A lack of English language proficiency is holding back skilled migrants from entering the UK workforce at a time of skills shortages, according to a new report.
The Lifelong Education Commission has called for the better provision of English for Speakers of Other Languages to enable the migrant population to fill labour gaps. Skill shortages are a “major constraint” to economic growth and productivity, according to its latest report.
“The sector has often been treated as a mere peripheral concern by policymakers”
The group has outlined its recommendations to improve ESOL provision, including offering free English language teaching to everyone seeking UK citizenship after six months in the country.
It has also suggested that the Department for Education should develop a specific ESOL strategy for England.
Liz Bromley, chief executive officer of NCG, a group of UK colleges, said that “consistent cuts” to ESOL funding and growing demand is making it “extremely difficult for us to provide this vital education to everyone who needs it”.

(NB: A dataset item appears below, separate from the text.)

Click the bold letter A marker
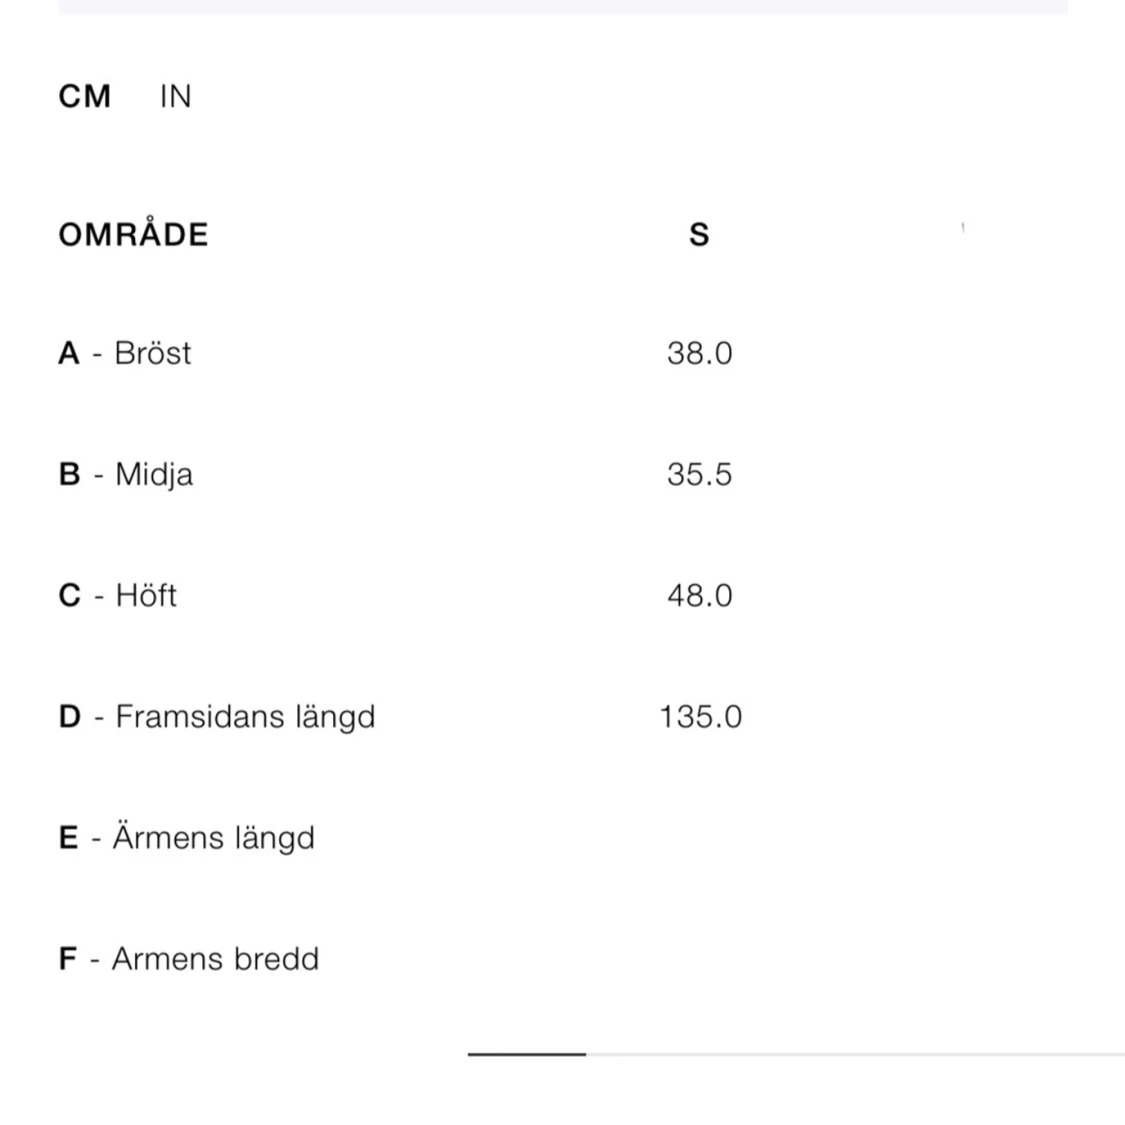This screenshot has height=1125, width=1125. tap(69, 353)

The number of England and Wales residents born outside the UK has doubled over the last 20 years and now stands at over 10 million – equivalent to one in six of the total population, according the report.
“ESOL currently forms a sizeable part of England’s adult education provision,” said Andy Forbes, policy lead and report author at the Lifelong Education Commission. “Yet despite this, the sector has often been treated as a mere peripheral concern by policymakers – who see it as secondary to ‘topical’ subjects like science, engineering, and mathematics.
“This is counterproductive, as for many migrants and asylum seekers, improving their English is the most practical and valuable undertaking there is.”